> _AVAILABLE RECORDS_
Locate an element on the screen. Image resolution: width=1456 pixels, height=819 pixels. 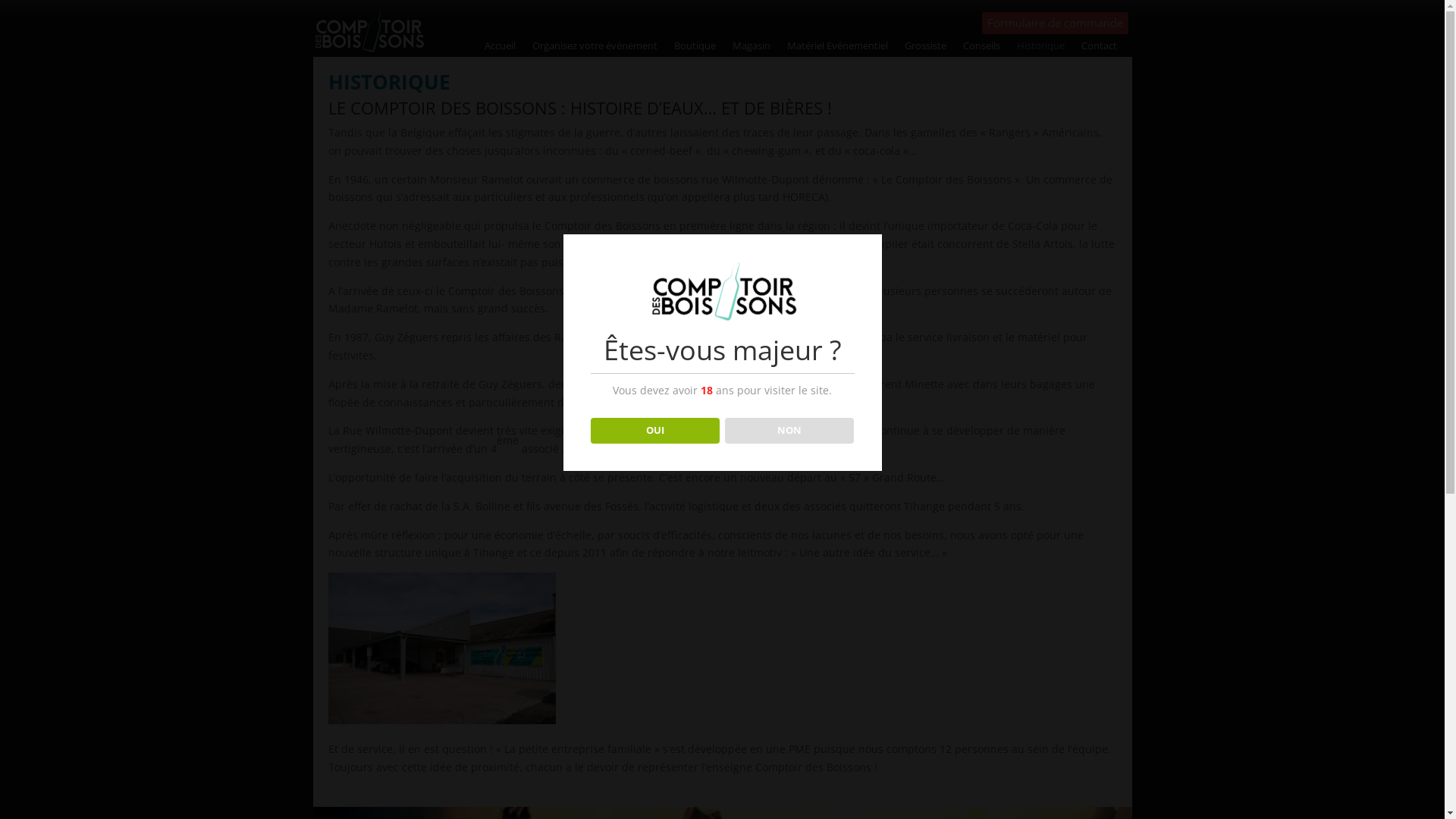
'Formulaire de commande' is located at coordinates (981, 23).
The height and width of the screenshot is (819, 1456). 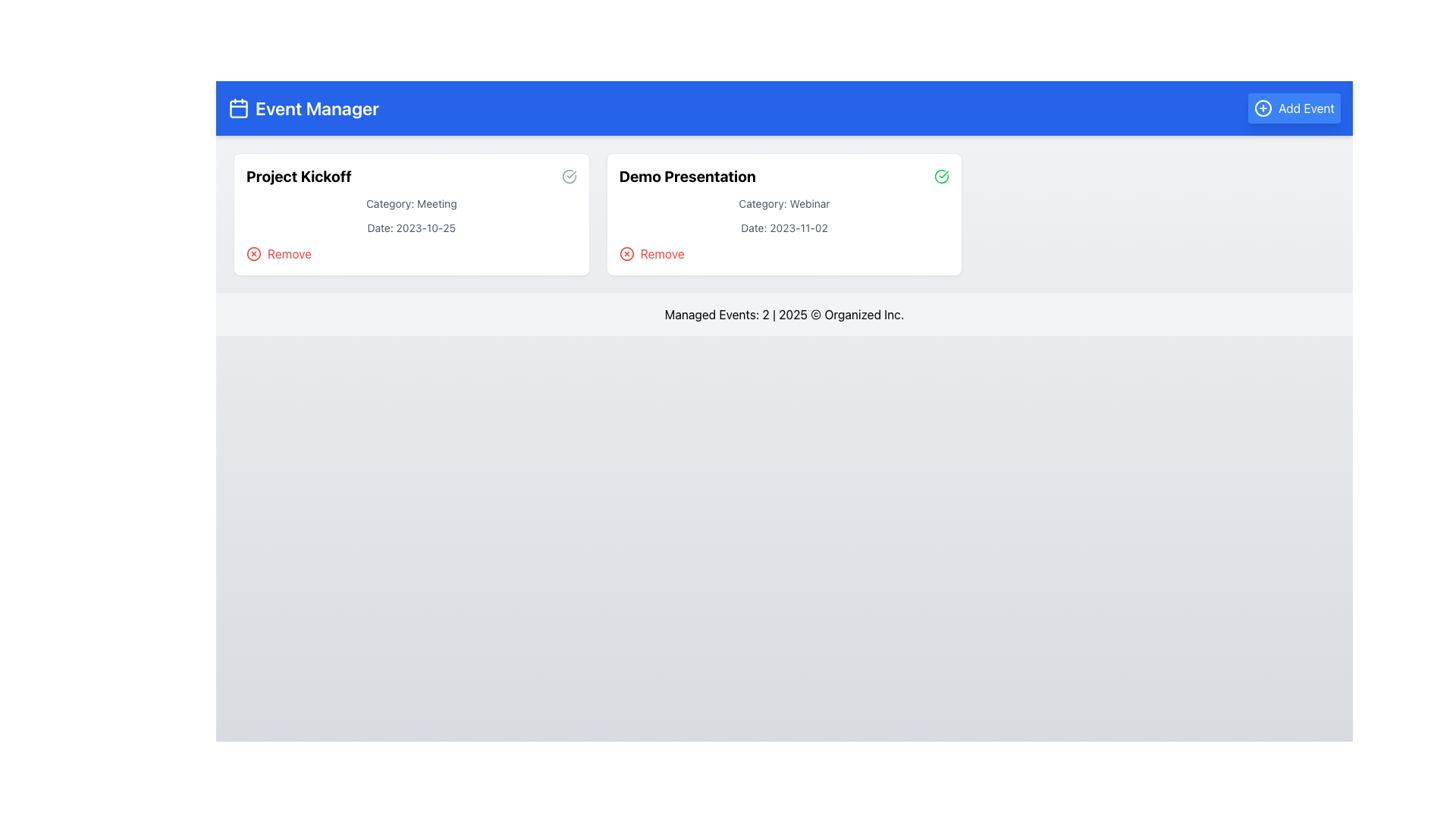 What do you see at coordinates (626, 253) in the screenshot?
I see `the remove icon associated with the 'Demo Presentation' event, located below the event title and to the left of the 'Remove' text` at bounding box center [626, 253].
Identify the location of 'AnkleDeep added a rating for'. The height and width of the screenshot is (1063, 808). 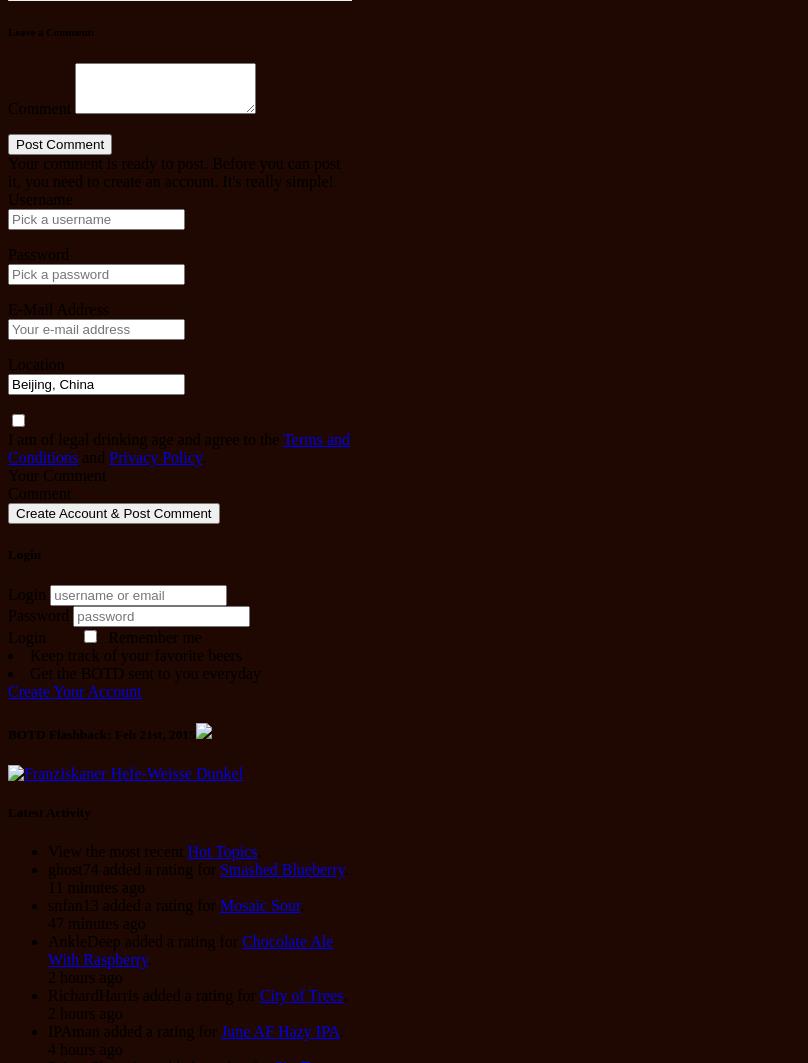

> _DO THIS_
Can you retype the records above, from their start through the line containing "coordinates (981, 23).", inclusive, without the pictures?

> _OUTPUT OF THE TASK_
Locate an element on the screen. Image resolution: width=1456 pixels, height=819 pixels. 
'Formulaire de commande' is located at coordinates (981, 23).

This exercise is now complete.